Supplied entries |

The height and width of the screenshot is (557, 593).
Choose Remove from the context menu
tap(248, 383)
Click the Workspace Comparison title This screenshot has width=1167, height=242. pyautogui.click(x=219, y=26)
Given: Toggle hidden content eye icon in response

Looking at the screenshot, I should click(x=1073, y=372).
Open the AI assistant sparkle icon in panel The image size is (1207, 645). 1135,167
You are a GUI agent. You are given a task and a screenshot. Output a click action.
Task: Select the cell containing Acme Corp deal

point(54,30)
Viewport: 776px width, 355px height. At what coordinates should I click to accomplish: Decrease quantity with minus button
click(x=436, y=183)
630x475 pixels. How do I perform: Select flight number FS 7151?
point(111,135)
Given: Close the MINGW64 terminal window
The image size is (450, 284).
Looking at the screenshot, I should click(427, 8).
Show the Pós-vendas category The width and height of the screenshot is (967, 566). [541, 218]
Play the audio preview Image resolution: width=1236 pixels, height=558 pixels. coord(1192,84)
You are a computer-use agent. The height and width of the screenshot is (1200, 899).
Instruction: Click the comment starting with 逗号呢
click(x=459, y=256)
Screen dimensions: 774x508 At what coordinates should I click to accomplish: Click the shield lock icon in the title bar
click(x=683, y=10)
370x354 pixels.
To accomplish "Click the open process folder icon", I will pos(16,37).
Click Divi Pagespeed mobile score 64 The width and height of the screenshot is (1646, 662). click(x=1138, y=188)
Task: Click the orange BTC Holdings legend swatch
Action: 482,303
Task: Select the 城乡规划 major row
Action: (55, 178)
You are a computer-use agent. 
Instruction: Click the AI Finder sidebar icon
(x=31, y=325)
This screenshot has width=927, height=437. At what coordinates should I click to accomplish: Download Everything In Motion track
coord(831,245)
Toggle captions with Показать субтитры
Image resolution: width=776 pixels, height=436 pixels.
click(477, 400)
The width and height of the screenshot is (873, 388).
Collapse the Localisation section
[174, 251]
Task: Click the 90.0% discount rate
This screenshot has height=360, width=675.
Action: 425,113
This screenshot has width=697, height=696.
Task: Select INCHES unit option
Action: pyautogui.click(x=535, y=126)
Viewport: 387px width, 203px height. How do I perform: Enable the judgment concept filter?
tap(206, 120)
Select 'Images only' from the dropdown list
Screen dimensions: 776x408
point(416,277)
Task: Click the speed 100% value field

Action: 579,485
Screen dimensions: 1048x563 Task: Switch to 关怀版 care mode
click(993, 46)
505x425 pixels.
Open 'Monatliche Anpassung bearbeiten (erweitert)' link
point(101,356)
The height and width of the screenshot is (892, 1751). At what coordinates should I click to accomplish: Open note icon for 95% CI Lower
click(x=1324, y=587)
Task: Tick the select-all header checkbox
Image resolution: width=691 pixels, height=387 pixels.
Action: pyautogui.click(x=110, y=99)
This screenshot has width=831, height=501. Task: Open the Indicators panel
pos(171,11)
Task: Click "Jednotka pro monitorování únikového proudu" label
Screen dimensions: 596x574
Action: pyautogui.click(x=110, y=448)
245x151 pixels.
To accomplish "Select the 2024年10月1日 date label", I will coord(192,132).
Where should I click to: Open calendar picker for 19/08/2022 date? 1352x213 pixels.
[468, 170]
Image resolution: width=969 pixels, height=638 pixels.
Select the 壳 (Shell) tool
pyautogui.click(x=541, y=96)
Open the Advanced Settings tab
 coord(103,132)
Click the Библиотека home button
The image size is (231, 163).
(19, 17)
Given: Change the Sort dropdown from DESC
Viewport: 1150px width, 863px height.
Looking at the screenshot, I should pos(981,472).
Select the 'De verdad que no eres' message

Description of the task | From the entries above, copy every line that holds the word "label".

Task response |
Task: Click "Jednotka pro monitorování únikového proudu" label
To accomplish "Select the 2024年10月1日 date label", I will coord(192,132).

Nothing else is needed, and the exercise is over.